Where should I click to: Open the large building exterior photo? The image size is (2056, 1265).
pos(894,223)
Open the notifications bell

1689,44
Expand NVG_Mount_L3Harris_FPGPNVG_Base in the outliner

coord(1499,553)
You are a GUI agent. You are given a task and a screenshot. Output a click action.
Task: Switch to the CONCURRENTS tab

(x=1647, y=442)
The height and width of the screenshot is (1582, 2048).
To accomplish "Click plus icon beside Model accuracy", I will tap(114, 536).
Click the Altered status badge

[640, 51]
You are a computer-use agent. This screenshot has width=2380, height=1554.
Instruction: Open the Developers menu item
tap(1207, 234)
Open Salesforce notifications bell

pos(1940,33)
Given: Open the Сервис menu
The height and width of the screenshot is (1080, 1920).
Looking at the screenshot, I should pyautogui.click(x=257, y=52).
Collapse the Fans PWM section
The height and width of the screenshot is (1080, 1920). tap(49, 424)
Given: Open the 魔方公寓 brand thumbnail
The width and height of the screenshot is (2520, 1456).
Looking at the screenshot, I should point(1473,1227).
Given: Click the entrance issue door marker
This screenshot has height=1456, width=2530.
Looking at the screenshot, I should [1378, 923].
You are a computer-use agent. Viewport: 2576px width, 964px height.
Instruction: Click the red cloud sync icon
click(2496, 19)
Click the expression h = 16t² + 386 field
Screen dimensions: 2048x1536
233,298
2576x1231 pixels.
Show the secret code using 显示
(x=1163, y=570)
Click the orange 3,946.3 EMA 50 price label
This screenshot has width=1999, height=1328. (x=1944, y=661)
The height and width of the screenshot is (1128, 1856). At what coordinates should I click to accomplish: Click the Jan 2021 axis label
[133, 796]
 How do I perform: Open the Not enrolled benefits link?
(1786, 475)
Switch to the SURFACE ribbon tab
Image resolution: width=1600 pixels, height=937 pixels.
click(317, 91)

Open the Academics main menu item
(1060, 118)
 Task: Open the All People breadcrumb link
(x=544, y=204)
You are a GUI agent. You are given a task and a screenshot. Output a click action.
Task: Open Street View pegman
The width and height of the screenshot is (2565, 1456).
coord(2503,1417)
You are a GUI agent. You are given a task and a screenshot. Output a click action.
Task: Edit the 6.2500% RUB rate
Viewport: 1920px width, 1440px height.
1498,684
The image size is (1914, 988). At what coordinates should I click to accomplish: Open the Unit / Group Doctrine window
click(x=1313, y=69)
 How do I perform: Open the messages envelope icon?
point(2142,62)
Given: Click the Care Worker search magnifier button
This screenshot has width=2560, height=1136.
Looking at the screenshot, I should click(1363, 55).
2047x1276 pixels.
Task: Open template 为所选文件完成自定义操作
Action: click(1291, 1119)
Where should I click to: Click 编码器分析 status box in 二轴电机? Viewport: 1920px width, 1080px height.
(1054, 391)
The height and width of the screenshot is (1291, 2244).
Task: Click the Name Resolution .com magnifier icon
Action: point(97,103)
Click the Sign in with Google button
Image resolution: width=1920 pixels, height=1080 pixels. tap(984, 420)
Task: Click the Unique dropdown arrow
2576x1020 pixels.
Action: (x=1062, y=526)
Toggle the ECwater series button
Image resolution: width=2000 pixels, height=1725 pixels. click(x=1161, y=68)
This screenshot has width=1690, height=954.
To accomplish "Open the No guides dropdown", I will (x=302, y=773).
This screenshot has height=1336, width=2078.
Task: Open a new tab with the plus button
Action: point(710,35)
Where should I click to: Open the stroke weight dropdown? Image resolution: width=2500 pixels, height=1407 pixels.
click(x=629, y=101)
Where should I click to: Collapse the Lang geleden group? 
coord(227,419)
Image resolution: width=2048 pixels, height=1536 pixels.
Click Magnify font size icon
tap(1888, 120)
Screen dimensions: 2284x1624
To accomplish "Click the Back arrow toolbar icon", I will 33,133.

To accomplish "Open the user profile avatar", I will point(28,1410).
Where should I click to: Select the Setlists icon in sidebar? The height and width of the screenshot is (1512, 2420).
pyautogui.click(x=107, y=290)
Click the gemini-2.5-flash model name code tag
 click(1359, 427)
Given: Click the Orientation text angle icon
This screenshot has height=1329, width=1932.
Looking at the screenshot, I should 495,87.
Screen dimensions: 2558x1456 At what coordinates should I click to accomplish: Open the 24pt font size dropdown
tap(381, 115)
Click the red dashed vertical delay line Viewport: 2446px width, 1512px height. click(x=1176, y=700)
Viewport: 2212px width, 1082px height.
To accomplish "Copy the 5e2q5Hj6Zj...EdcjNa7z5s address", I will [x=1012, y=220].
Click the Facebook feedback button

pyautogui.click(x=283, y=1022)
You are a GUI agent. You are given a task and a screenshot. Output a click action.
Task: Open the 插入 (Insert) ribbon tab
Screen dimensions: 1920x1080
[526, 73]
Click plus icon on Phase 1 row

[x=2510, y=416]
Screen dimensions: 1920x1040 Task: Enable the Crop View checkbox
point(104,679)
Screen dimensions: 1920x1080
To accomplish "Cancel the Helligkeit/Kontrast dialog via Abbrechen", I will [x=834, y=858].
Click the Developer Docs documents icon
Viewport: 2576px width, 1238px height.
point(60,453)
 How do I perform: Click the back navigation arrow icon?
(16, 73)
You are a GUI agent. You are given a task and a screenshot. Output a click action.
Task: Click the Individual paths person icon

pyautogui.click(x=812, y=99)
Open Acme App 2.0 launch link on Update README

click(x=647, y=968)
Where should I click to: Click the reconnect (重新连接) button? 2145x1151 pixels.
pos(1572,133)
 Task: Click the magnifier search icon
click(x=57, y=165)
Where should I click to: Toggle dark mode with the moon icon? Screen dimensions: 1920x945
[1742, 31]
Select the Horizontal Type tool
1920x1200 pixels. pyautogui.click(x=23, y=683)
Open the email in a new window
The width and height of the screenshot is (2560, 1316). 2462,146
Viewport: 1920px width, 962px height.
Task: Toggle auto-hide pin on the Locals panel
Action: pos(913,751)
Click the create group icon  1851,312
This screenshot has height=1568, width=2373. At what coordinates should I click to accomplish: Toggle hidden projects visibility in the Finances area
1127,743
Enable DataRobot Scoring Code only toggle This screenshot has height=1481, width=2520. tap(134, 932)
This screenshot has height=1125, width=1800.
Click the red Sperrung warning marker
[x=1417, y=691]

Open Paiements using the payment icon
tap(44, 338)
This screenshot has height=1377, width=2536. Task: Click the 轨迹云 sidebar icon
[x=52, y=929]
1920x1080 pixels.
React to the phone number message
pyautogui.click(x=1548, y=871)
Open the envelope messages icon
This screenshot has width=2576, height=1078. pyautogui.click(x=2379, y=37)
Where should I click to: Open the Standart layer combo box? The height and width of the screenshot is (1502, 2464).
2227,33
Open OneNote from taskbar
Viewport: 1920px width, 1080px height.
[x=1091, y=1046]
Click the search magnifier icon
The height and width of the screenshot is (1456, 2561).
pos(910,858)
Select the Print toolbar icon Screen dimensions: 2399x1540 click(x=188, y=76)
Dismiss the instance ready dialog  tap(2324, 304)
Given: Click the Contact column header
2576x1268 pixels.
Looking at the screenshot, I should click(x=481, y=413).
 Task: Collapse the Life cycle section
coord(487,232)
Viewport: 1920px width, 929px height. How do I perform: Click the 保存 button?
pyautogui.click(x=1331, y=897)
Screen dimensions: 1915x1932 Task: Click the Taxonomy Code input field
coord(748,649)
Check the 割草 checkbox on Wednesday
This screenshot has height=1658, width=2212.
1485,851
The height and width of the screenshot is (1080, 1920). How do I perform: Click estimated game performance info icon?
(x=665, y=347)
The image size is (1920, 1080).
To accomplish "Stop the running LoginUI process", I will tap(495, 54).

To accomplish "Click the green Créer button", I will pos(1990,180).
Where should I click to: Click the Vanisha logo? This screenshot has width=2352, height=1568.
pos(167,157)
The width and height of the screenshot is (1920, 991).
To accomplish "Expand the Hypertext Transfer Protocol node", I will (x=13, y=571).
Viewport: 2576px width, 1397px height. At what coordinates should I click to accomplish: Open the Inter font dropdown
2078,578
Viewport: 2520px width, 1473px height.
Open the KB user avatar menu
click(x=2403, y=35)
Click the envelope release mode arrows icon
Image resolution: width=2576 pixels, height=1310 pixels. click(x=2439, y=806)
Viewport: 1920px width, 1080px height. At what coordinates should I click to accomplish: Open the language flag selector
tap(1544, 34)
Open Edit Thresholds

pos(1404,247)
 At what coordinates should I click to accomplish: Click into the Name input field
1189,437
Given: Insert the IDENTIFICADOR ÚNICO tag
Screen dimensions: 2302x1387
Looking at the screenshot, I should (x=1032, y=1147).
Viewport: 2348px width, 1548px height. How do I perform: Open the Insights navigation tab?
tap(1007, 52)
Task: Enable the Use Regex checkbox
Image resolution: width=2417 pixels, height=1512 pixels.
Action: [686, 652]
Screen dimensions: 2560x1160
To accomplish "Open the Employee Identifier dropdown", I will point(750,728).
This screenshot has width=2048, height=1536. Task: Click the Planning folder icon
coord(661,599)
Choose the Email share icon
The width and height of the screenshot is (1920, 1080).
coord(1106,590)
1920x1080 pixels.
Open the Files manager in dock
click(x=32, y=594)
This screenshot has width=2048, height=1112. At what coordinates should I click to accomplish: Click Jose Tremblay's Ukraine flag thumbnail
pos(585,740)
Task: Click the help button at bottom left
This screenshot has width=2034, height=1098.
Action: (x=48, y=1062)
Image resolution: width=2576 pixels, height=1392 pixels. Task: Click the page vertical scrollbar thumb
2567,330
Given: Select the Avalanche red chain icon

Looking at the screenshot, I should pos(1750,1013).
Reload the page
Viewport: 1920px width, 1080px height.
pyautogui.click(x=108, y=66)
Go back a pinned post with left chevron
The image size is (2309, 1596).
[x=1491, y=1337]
#####
Requirement: Copy the entries above exactly, but only from the line holding "The image size is (1920, 1080)." through the line holding "The width and height of the screenshot is (1920, 991).", both included.

Solution for this problem:
The image size is (1920, 1080).
To accomplish "Stop the running LoginUI process", I will tap(495, 54).

To accomplish "Click the green Créer button", I will pos(1990,180).
Where should I click to: Click the Vanisha logo? This screenshot has width=2352, height=1568.
pos(167,157)
The width and height of the screenshot is (1920, 991).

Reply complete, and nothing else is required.